Since 2010 M. Lutens in his role as creative director, along with perfumer Christopher Sheldrake, have been working on the theme of ice. Like a perfumer’s version of “Frozen” everything M. Lutens touches these days he seemingly wants to freeze. I have found little joy in these creations. Le Religieuse translates to “nun” and the press picture seems to confirm that with an abstract nun’s habit unfurling like wings behind the bottle. The note list is much abbreviated calling out only four ingredients; jasmine, civet, musk, incense. Now there is no official list but that list of ingredients sounded wonderful except I was wary of the ice that was also mentioned. Imagine my surprise when I received my sample and I spent the better part of three days trying to find any of those four notes. The ice and snow that I found and what was buried underneath seemingly suffered from the cold.
Serge Lutens
There is definitely a floral in the opening moments and there is definitely a mix of synthetics encasing that floral in a block of ice. The only thing I am sure of is it doesn’t smell like jasmine to me. There are no indoles it has a high pitched fresh floral quality but it never seems like anything natural. The ice gets in the way so I feel like I am getting fragments of something which should come together. It is almost like a jigsaw puzzle of different florals. If the plan was to have them come together in the heart over incense that would have been great except there is no incense. There is something almost like elemi but again it is hazed over with frost which obscures what might be here. When I saw the note list and it said civet I was really looking forward to that. When M. Sheldrake unleashes civet in one of M. Lutens concepts something special happens. Except I don’t detect any civet. White musks? Oh yes a lot of them; all imparting that chill M. Lutens so desires.
Le Religieuse has 14-16 hour longevity and above average sillage.

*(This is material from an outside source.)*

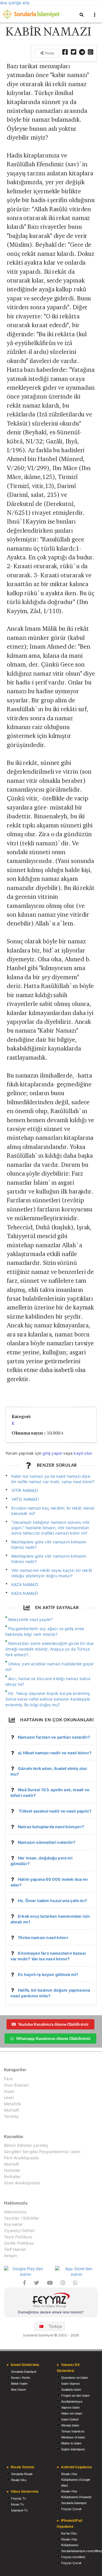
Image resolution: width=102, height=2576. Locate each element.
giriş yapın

La Religieuse reminded me of when I clean out my freezer and way in the back I find a frost encrusted foil wrapped object. There is a label on the outside which identifies what is inside but the prolonged exposure to the cold has had a deleterious effect on the contents; making them unrecognizable. That is exactly how I feel about Le Religieuse it seems like M. Lutens left it out in the cold too long. M. Lutens in the press release ends the text with the following, “I have told the youth within me that the white which clouded my vision was “snow”.” Right there is the truth about the recent output by Serge Lutens it is clouded by snow and it doesn’t look like there is a forecast for a thaw any time soon.
Disclosure: This review was based on a sample I purchased.